▶ ENUNCIADO DE TAREA:
Indica, por favor, si cada afirmación concuerda con el texto sobre el puente Anichkov, respondiendo sí o no y citando textualmente las palabras que lo deciden. (a) El río Fontanka desemboca en el río Neva. (b) La placa menciona proyectiles disparados entre 1941 y 1945. (c) Los caballos y los hombres del puente se construyeron en el siglo XVIII.

#### TEXTO DE LECTURA ####

El ejército nazi cercó la ciudad, actual San Petersburgo, durante 872 días con el propósito de hacerla parte de su botín en la Segunda Guerra Mundial.

Juan David Torres Duarte
29 de enero de 2014 - 05:21 p. m.

Cuatro hombres y cuatro caballos, de músculos marcados en bronce, en agitación aquietada por el metal, definen las cuatro esquinas del puente Anichkov, en San Petersburgo. Por las faldas del puente cruza el río Fontanka, que se alarga más de seis kilómetros y va a dar al río Neva, anchuroso y de aguas oscuras en otoño. Los caballos y los hombres, construidos en el siglo XIX, se sostienen en una base de granito; las barandas del puente, que unen cada base en los costados, son de color verduzco y si se las toca dejar un olor a óxido: antes de tocar el suelo, tienen formas de mujeres con pies de caballo y cola de pez forjadas en metal.

De pie en el puente, el primero de la avenida Nevski, se ven las aguas escurriéndose en su canal, abrigadas por construcciones de columnatas jónicas y soportales de cabezas curvas. Quien camina desde la estación de tren, a donde arriban las máquinas desde Moscú, encuentra el río y las estatuas, un dibujante de paisajes aquí y a su lado un vendedor de pasajes en bote a 500 rublos, y asciende de a poco hasta el otro extremo del puente. Antes de llegar al final, sin embargo, ve en la base de la estatua un hoyo largo, ancho. El día puede ser soleado, con vientos rápidos. Y la luz, al pegar con el granito, parece hundir más su hondura.

Cuarteado como está, el hoyo es más que una mera corrupción del material; sobre él, en color grisáceo que ha venido deshaciéndose con el tiempo, hay una placa. La placa reza en ruso: “Estos son los rastros de uno de los 148.478 proyectiles disparados por los fascistas en Leningrado entre 1941 y 1944”. San Petersburgo, durante casi ochenta años, se llamó Leningrado.

El hoyo es más que una mera corrupción del material. Son huellas de guerra. Huellas de muerte.

#### SECCIÓN DE DATOS ####

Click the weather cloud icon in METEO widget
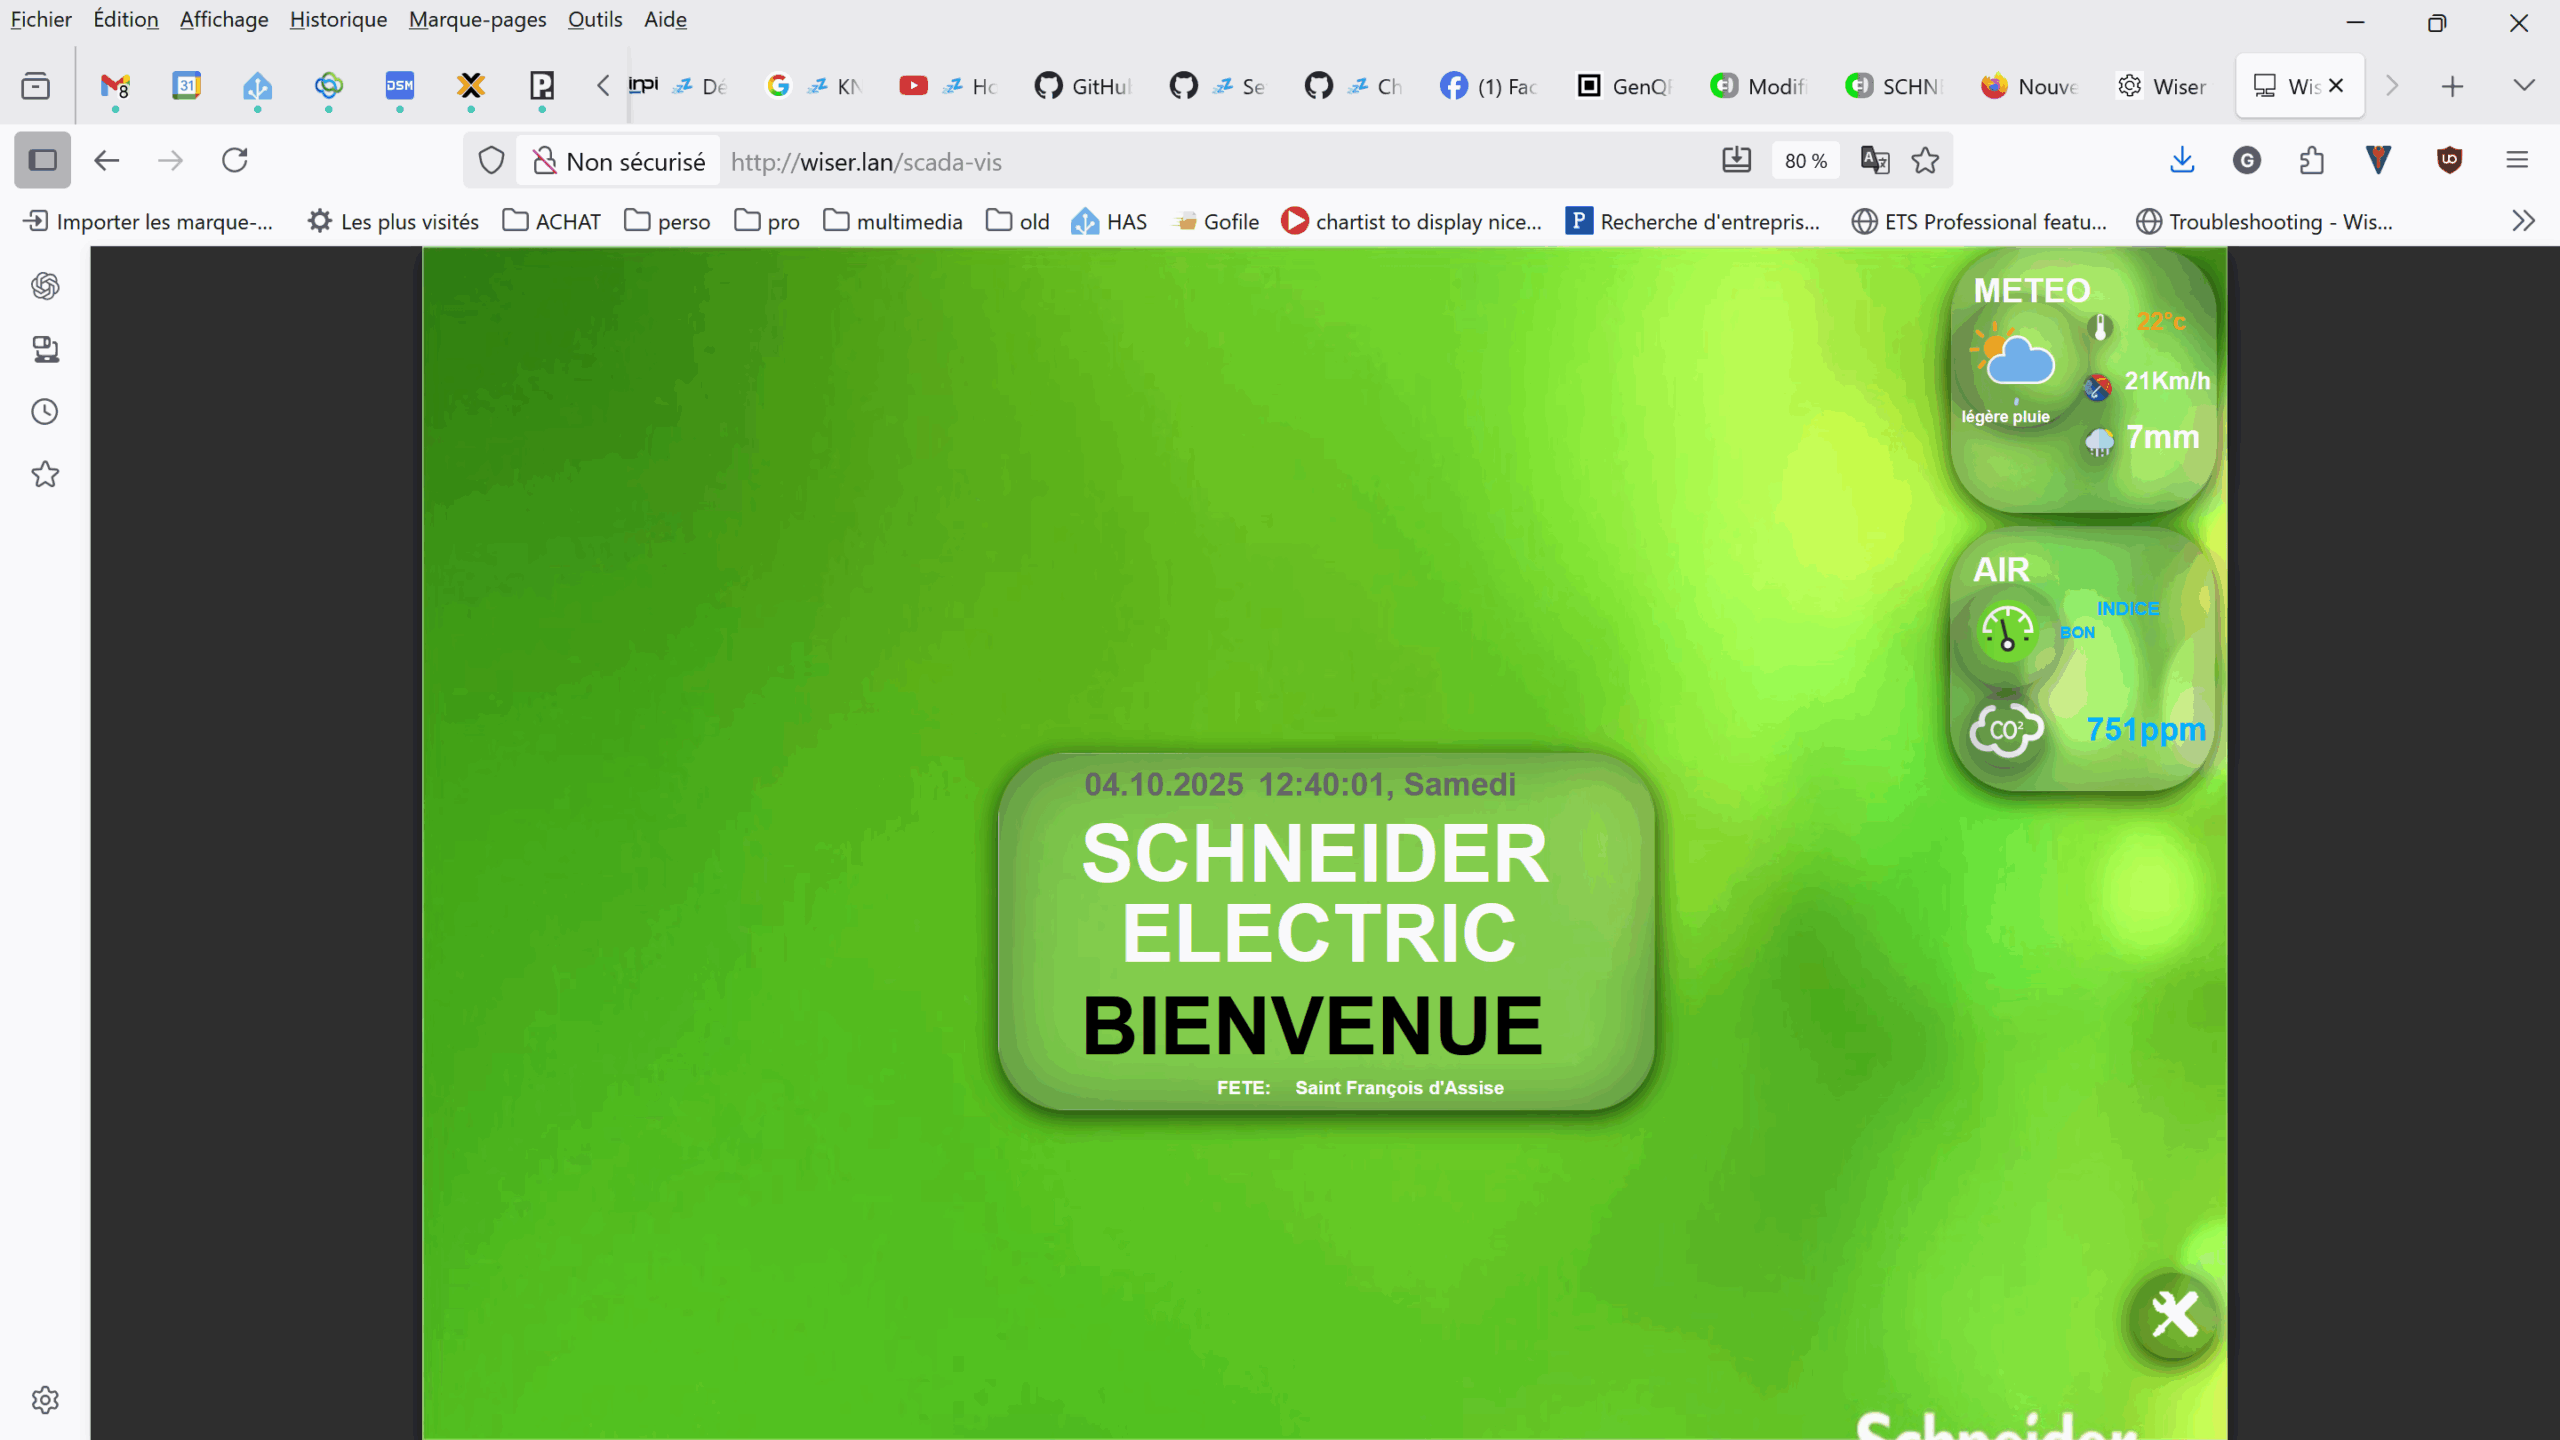 tap(2014, 360)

####

▶ RESULTADO DE TAREA:
(a) Sí: "va a dar al río Neva".
(b) No: "disparados por los fascistas en Leningrado entre 1941 y 1944".
(c) No: "Los caballos y los hombres, construidos en el siglo XIX".